If want to give fresh young talent a chance to get involved in your business and help you with key tasks; or you’re looking to assess a graduate or student’s capability before hiring them, offering an internship might be a smart next step for your business.
With many young people, students and graduates looking for ways to expand on their studies and stand out in the job market, it’s also a great way to give back and nurture the next generation of the workforce.
What is an internship?
An internship is a fixed, limited period of work experience offered by a business or organisation to a student, graduate or someone looking to increase their experience in a particular field.
Should you pay an intern?
Yes. You should legally pay minimum wage to your interns unless offering volunteer placements or supporting a higher education student a sandwich placement – see the UK Government’s advice on paying interns.
1. Know what role, skills and personal attributes you’re looking for
Think carefully about how an intern will support your business and what skills, experience and attributes they’ll need.
- How will an intern benefit your business?
- What role and tasks will the intern undertake during their time with you?
- What will their working hours be?
- Will they be based at your premises or work remotely?
- Do you have enough work to offer an intern, and do you have someone who can support and mentor them whilst they’re with your company
Also, think about how your business can add value to the intern themselves. This is very much a two-way opportunity and you should be prepared to support your intern in up-skilling, gaining experience and getting the most out of their placement.
- How will their time with you be structured?
- What will they learn?
- What tasks will they undertake?
- How will they be integrated into the team?
- Who will support your intern on a day to day basis?
These are all key questions to ask yourself.
Once you’re clear on what role, skills and attributes you’re looking for, and what you can offer in return, write a clear ‘job description’ for your internship. This will go miles in attracting the best candidates.
2. Promote your internship
There are so many places to list your internship opportunity online. Many sites will allow you to list your internship for free, so use the ‘job description’ from step one and add it to sites such as:
Traditional jobs websites also allow internships and placements to be listed, so if you want to widen the net, post your opportunity on their websites too.
3. Connect to local colleges and universities
As many interns will be students or graduates, it’s well worth reaching out to your local colleges and universities with students on courses that fit the internship you’re offering to see if they can connect you with a great intern. Most colleges and universities are invested in supporting their students and alumni with getting work experience and will be able to help you hire someone locally.
4. Interview your interns thoroughly
Once you’ve some candidates lined up for your internship, the next step is to interview them thoroughly. This stage is crucial in finding the perfect fit intern. Whilst some interns may look great on paper when you meet and interview them, they may not have the attributes you need or are looking for. Or vice versa.
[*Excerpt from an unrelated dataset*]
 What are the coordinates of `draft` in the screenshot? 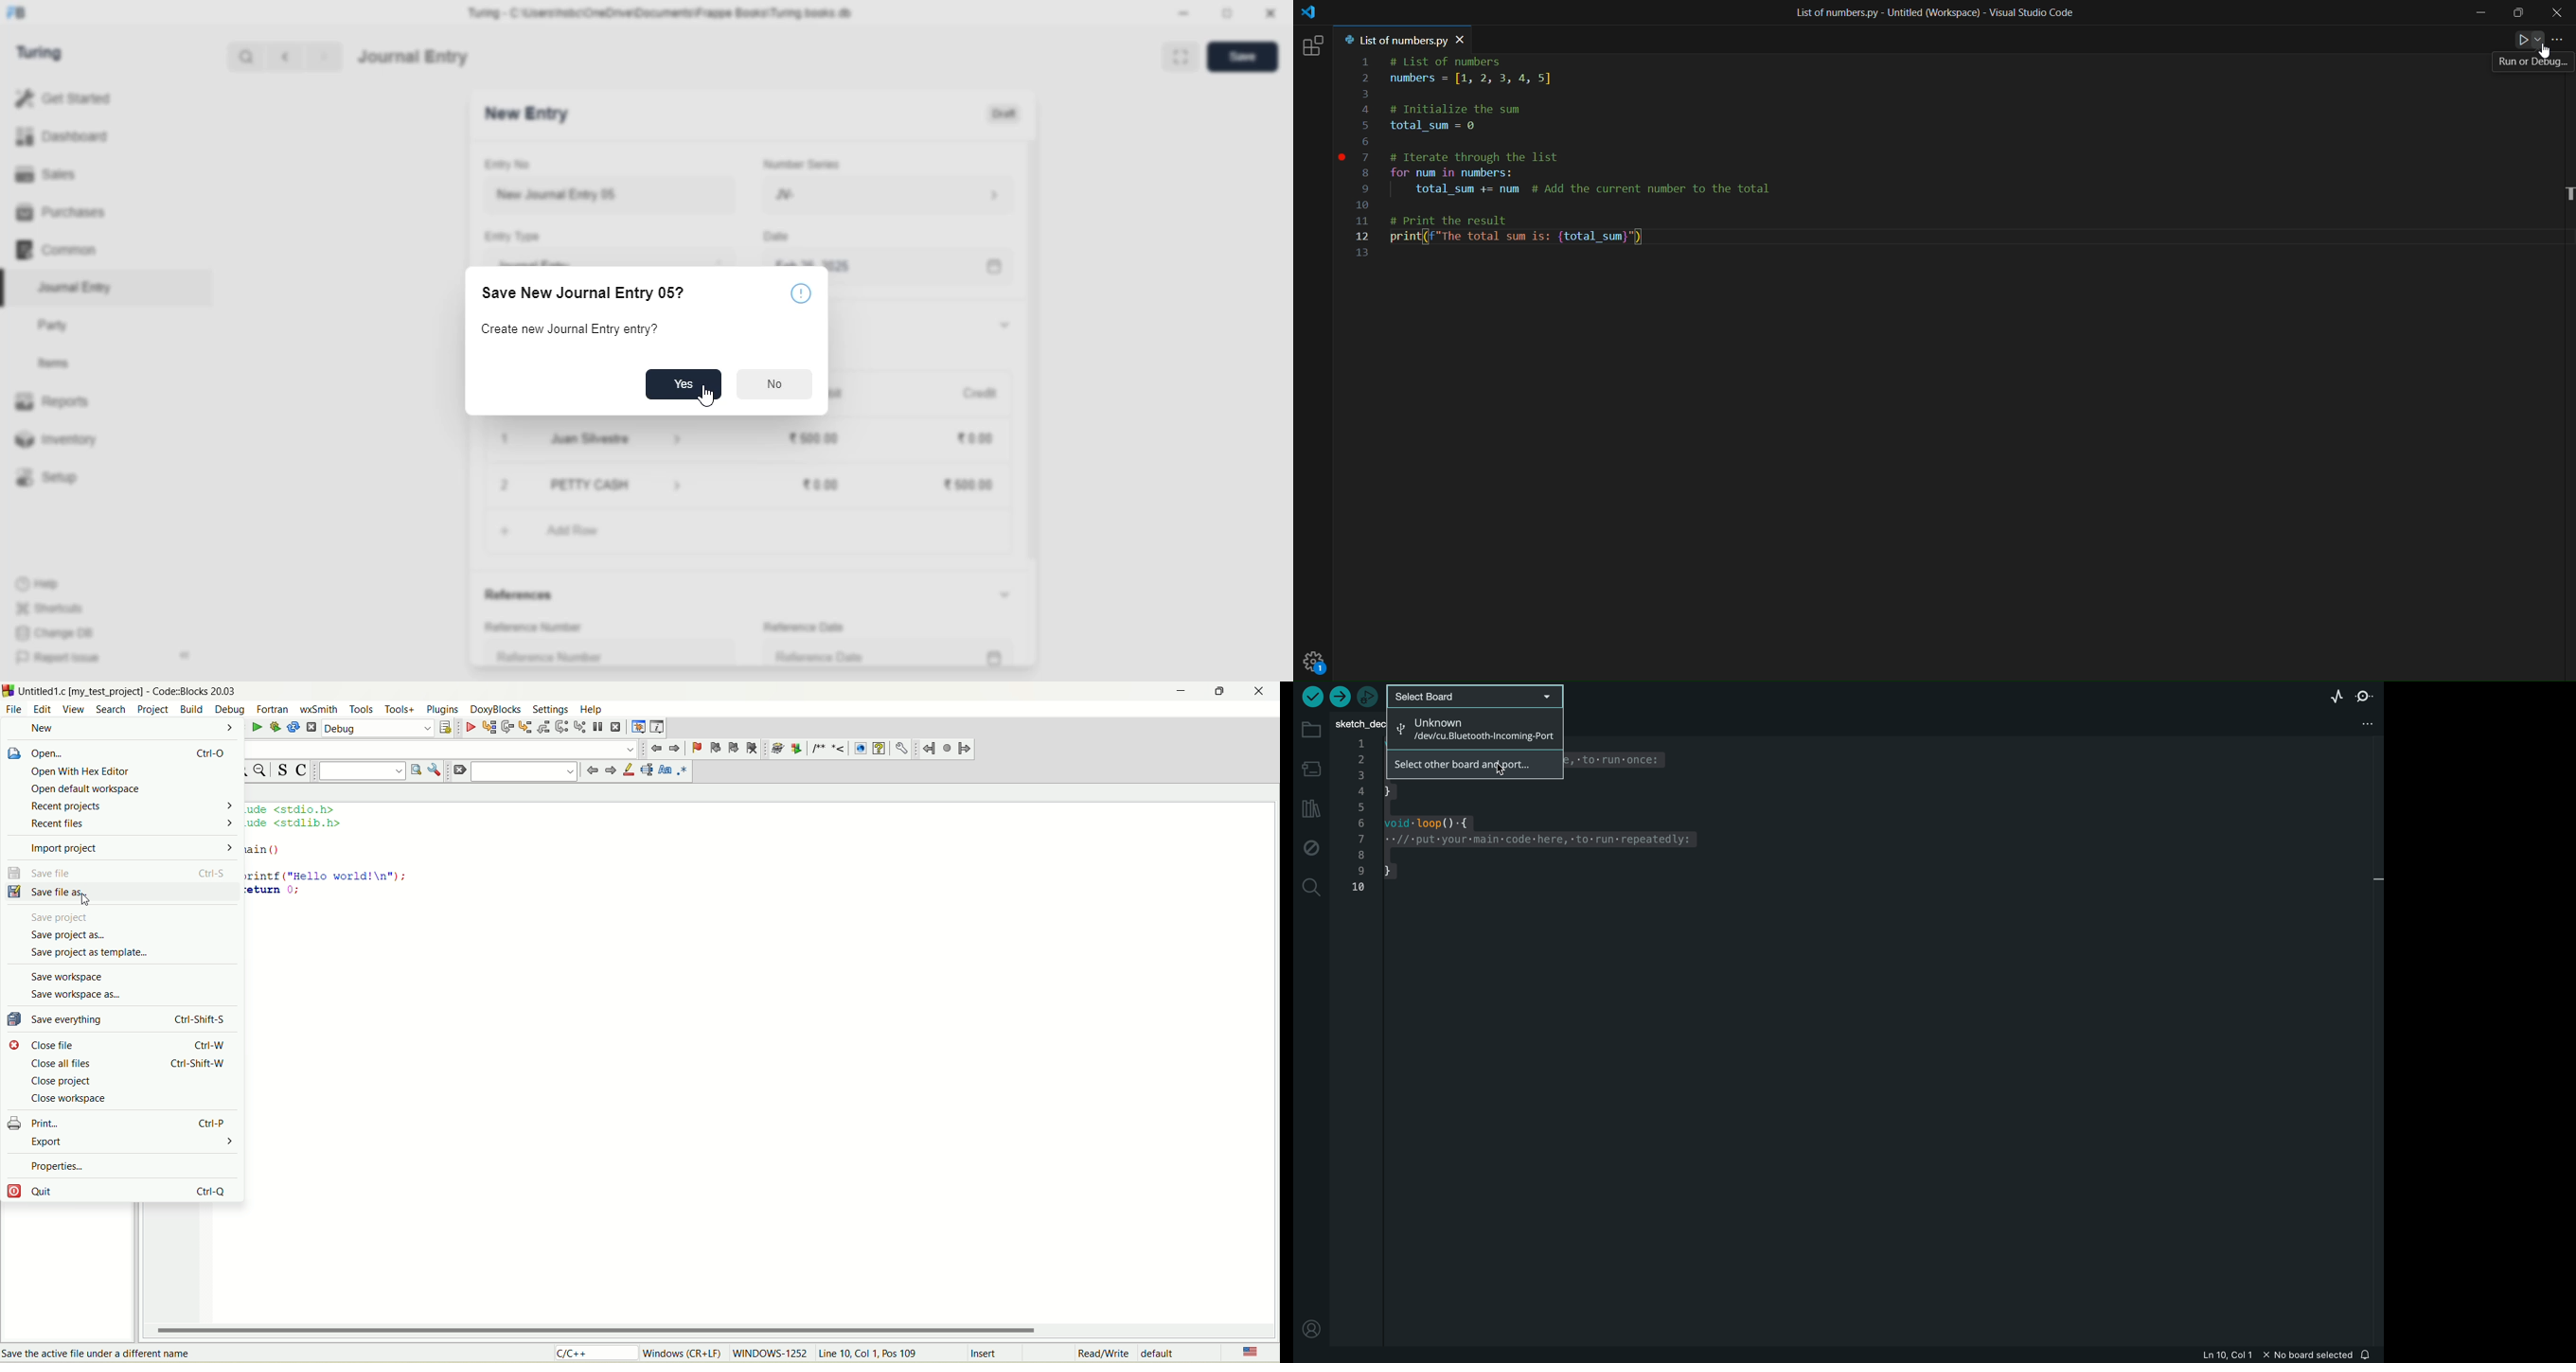 It's located at (1003, 114).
Shortlist your candidates and be sure to prepare some key interview questions which will help you to determine who would be the best fit. You may also wish to ask them to complete a short task to demonstrate their skills, if relevant.
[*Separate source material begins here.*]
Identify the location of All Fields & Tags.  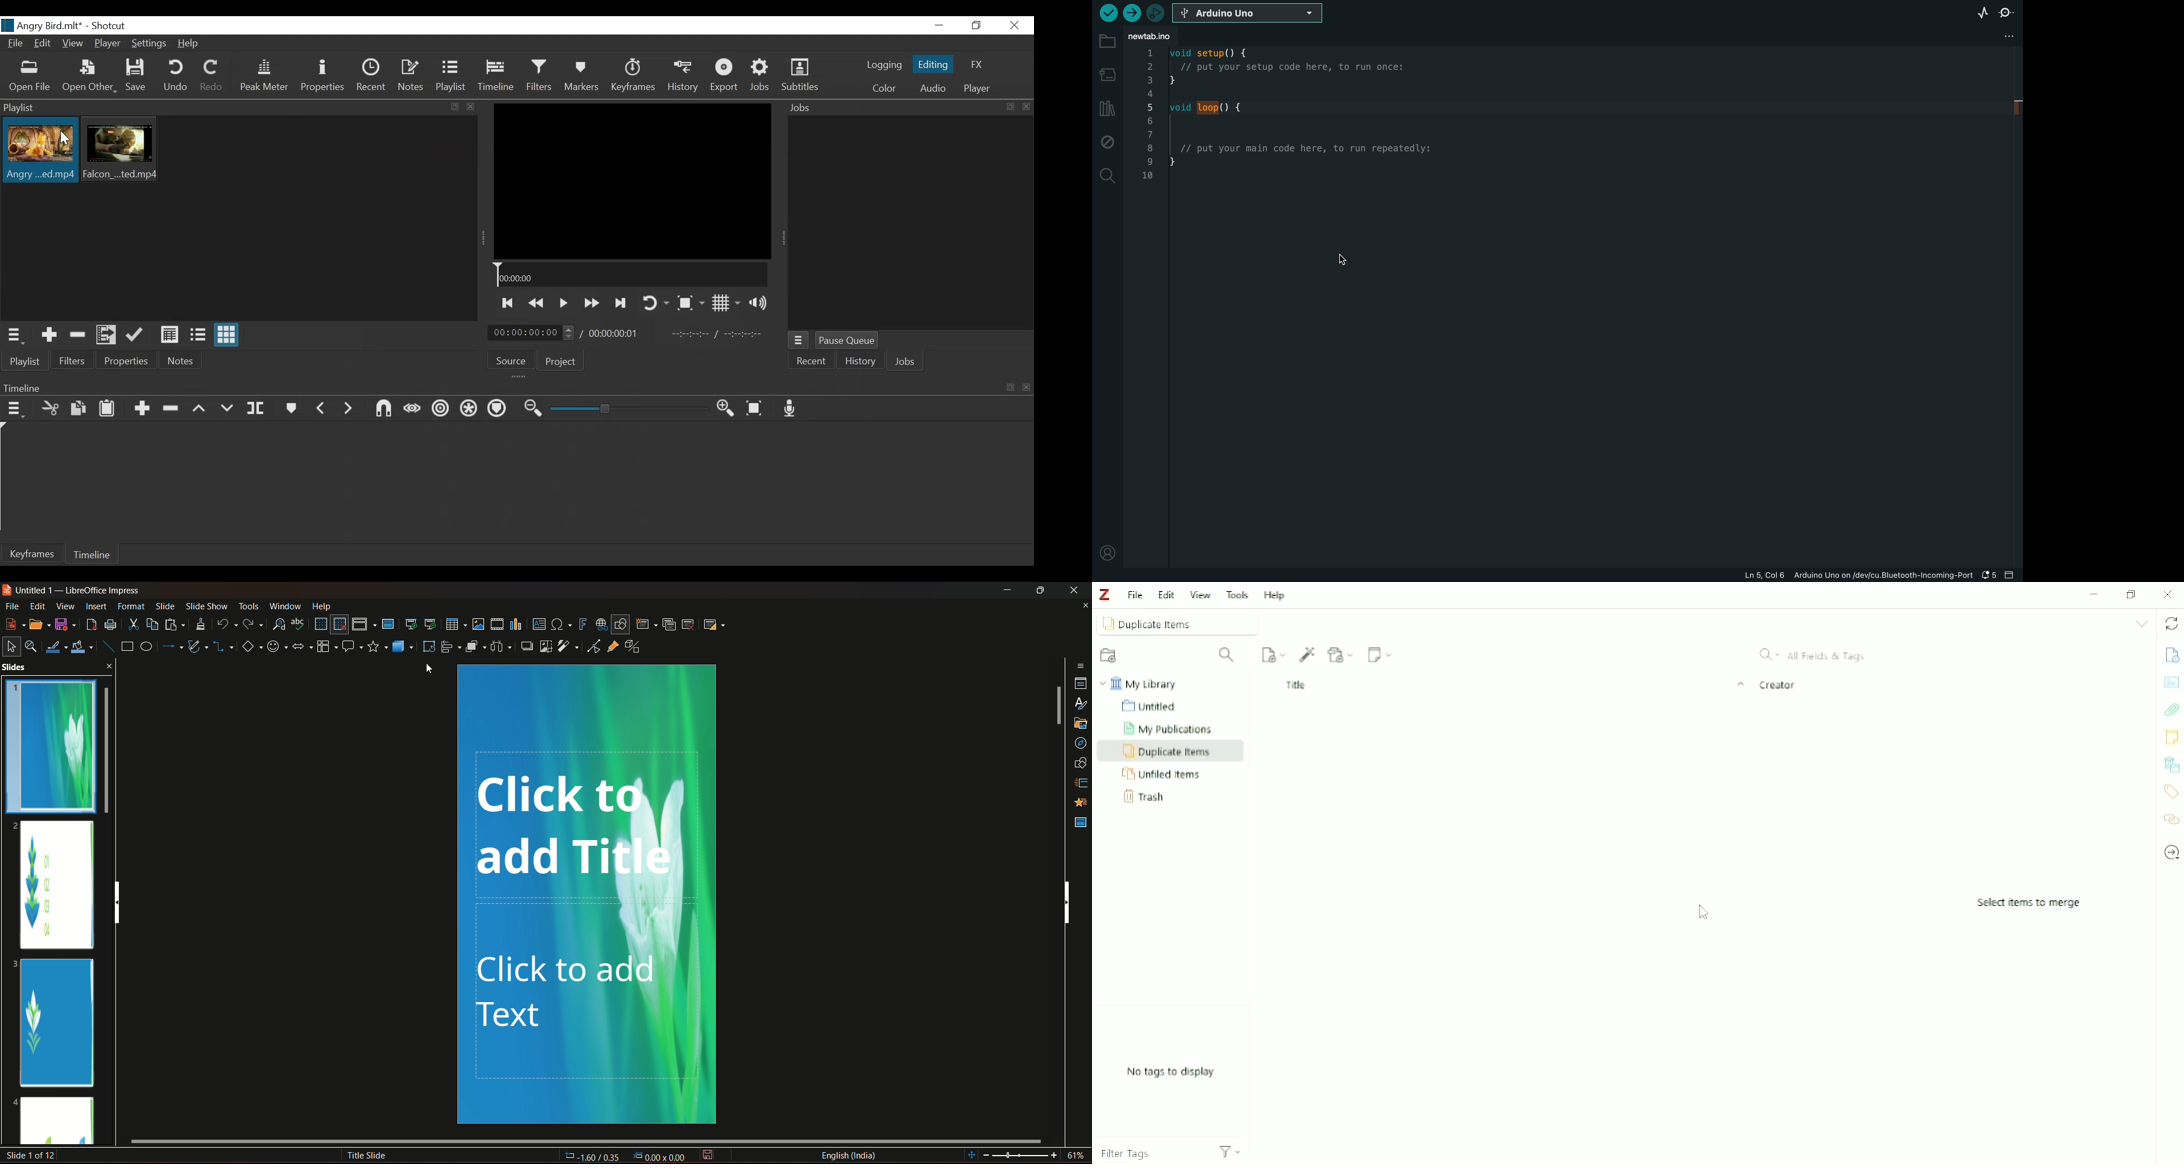
(1813, 654).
Do be aware, however, that this might be their first experience of being interviewed and they will be as nervous as the next person.
5. Support your new intern to get the best out of them
The final step, once you’ve found a great intern, is keeping hold of them. And, keeping them happy and motivated! So many work experience horror stories come from a lack of work, direction or support from the employer – and this can lead to disengaged interns who don’t add value to your business and can cause you more energy and resource than what you get in return.
As always this is a two-way street, so nurture your new intern and give them as much guidance and support as you can. Recognise that they may be new to the working world and therefore might need additional guidance or training. A tip that has served many businesses offering internships well is treating your intern like they’re your best friend’s kid – you’ll want to do the best for them and motivate them to become a valuable part of your team and potentially a future employee.
Treating your internship search like you would a search to hire a full-time employee will reap you the rewards and is well worth the time and effort, especially as many interns go on to be full-time employees at the end of their placement and a huge asset to the businesses they get work experience with.